_About this exercise_
Search the records below for the string "dropdown", and report each line that contains it.

_Given information_

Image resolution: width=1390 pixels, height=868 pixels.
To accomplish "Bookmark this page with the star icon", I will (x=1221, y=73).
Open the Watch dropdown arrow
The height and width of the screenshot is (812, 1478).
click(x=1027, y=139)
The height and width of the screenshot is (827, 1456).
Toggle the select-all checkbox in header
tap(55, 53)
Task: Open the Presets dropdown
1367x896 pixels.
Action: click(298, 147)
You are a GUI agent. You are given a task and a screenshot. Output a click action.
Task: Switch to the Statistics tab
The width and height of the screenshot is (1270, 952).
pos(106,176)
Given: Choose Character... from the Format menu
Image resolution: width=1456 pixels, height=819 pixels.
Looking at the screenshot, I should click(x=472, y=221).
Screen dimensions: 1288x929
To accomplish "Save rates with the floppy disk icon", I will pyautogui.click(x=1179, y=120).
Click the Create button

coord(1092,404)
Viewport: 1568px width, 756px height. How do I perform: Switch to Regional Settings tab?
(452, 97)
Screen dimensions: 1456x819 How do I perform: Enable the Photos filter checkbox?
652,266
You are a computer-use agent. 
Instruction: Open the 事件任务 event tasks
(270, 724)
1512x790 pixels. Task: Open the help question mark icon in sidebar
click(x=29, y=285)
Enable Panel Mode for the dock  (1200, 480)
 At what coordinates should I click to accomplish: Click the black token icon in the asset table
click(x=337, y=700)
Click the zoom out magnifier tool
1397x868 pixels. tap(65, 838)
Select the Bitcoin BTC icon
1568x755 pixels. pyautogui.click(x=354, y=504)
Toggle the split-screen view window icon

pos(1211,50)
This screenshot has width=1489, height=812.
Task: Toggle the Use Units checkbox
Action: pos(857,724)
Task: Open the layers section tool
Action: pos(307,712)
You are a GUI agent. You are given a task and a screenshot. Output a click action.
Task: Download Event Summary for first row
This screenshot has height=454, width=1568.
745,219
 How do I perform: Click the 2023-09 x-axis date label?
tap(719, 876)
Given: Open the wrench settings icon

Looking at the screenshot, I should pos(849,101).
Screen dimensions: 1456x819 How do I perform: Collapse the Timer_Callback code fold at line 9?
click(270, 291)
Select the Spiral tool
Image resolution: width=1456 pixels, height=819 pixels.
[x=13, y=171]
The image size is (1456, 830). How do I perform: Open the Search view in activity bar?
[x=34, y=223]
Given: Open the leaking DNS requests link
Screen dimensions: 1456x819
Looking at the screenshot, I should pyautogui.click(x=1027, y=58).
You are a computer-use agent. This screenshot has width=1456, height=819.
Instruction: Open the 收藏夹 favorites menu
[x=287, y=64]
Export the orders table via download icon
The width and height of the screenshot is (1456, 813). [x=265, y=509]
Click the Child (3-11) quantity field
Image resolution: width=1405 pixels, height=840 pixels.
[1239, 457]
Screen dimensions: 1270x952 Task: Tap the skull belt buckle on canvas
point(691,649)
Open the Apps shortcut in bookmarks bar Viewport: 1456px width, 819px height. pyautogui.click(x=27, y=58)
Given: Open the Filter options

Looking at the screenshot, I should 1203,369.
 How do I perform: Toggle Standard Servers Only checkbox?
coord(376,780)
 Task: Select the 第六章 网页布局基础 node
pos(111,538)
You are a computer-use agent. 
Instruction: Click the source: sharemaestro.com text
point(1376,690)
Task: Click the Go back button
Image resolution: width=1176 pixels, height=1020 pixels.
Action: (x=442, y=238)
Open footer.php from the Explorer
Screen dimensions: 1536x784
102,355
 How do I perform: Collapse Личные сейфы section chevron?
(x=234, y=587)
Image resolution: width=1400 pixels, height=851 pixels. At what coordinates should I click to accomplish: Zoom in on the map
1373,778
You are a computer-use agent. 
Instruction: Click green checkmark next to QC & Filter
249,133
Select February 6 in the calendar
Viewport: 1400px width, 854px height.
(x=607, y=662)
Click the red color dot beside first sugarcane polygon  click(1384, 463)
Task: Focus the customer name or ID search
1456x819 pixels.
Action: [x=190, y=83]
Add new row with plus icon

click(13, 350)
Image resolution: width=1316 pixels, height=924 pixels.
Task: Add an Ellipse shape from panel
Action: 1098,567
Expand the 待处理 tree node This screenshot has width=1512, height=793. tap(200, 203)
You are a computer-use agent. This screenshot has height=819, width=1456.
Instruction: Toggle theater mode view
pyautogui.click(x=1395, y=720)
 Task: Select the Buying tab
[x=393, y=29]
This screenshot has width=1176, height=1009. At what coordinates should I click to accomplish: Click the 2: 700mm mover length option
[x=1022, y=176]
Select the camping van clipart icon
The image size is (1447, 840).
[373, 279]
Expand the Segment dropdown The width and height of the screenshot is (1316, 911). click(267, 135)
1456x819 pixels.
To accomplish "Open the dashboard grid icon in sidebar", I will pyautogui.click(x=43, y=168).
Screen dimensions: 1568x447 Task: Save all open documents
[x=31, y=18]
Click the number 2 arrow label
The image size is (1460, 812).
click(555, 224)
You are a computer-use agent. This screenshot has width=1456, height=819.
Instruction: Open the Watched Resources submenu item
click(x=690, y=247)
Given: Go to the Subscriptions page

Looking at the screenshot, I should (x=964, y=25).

_Result of the task_
Open the Watch dropdown arrow
Task: Open the Presets dropdown
Expand the Segment dropdown The width and height of the screenshot is (1316, 911). click(267, 135)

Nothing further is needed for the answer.